Are you an SME (Small Medium Enterprise) owner? And, is your business facing financial distress, and are you considering filing for bankruptcy? If so, there are several different options, including business rescue, to consider before filing for bankruptcy.
It is also important to note at this juncture that most cases of business bankruptcy are not caused by reckless, out of control spending, but financial hardship. And, when global pandemics like the current coronavirus outbreak occur, then it becomes incredibly difficult for small businesses to survive the socio-economic consequences.
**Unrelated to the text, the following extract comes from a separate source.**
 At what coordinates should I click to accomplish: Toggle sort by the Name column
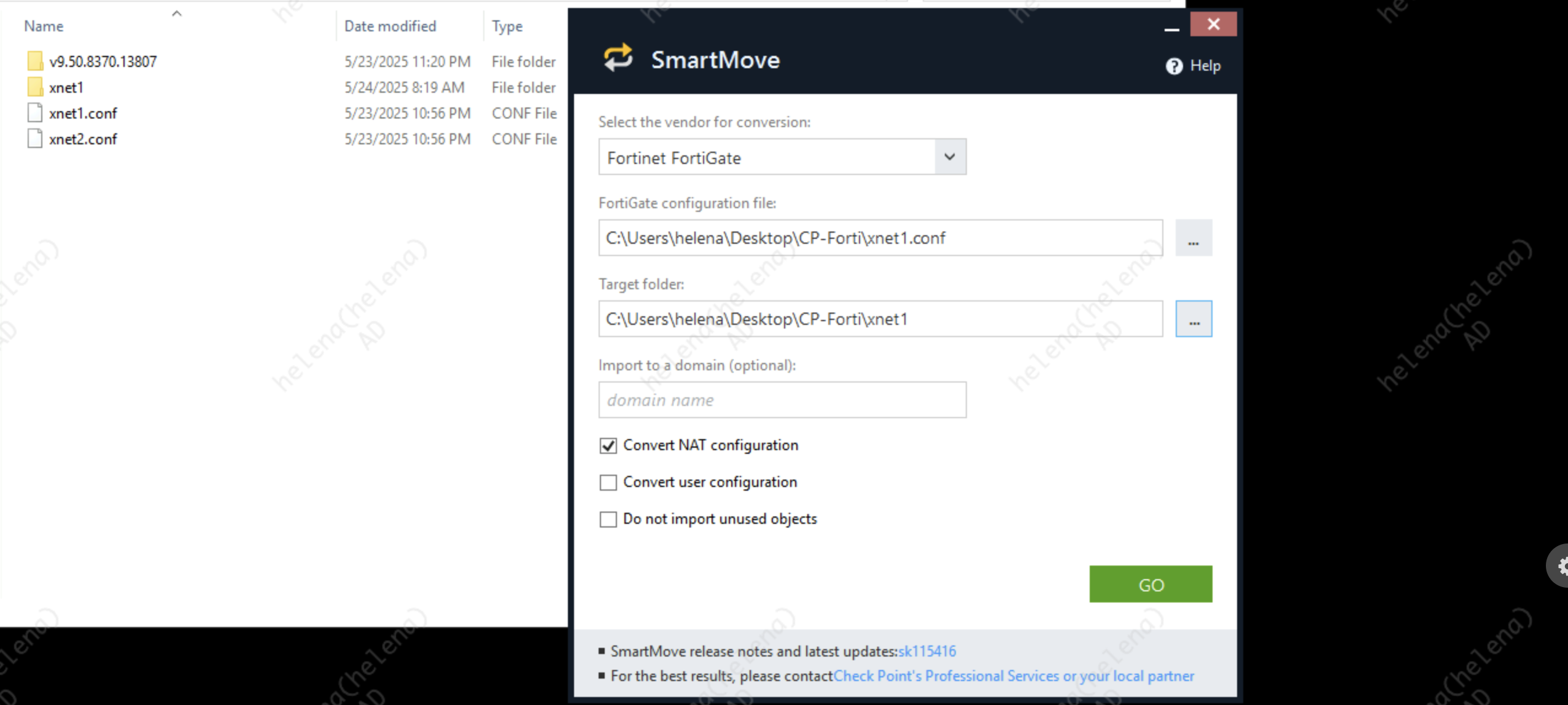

Furthermore, US bankruptcy statistics show that the declining trend in business bankruptcy filings continued from its 2010 highs. There were circa 1.6 million bankruptcies filed in September 2010, including both business and private filings. These figures have continued to decline to just over 772 646 total bankruptcies in March 2019. Of these figures, only 22 157 where business bankruptcies. This figure is also down from a 2015 high of 26 130 companies who filed for bankruptcy.
Therefore, the question that begs is how do you solve your business’s financial challenges?
Bankruptcy: A comprehensive definition
Before we answer this question, and to understand the essence of the financial and legal term, let’s consider the following definition:
Bankruptcy, as noted by debt.org and echoed by a bankruptcy lawyer in Toledo, is a “court proceeding in which a judge and court trustee examine the assets and liabilities of individuals and businesses who can’t pay their bills and decide whether to discharge those debts so they are no longer legally required to pay them.”
In other words, if your company is unable to meet its financial commitments, irrespective of the reason why, you can file for bankruptcy.
Types of bankruptcy
The US federal civil law offers the following options when it comes to liquidating your business:
Chapter 13 bankruptcy
This option is primarily a business reorganization process where small businesses (and individuals) go through a debt restructuring process. Essentially, reorganization and not total liquidation is the goal.
In order to qualify for this option, you are required to submit a repayment plan with the bankruptcy court. This plan must contain the details on how you plan to repay your business debts and creditors. The repayment amounts depend on how much your business earns.
Chapter 11 bankruptcy
The fundamental difference between Chapter 13 and Chapter 11 bankruptcy is that when filing for Chapter 11 bankruptcy, you submit a business rescue plan where your business continues to operate under a court-appointed trustee.
As part of this application process, the company must file a detailed explanation of how it will deal with its creditors. Consequently, this will allow the company to terminate business contracts, equipment leases, repay a part of its debts, and discharge other debts. The raison d’etre behind this plan is to return to profitability.
Chapter 7 bankruptcy
The salient point of this option is that all of the company assets are liquidated and sold off to pay the business’s creditors. This option is usually chosen when there is no chance of successful reorganization and rehabilitation. In other words, the company will never become profitable.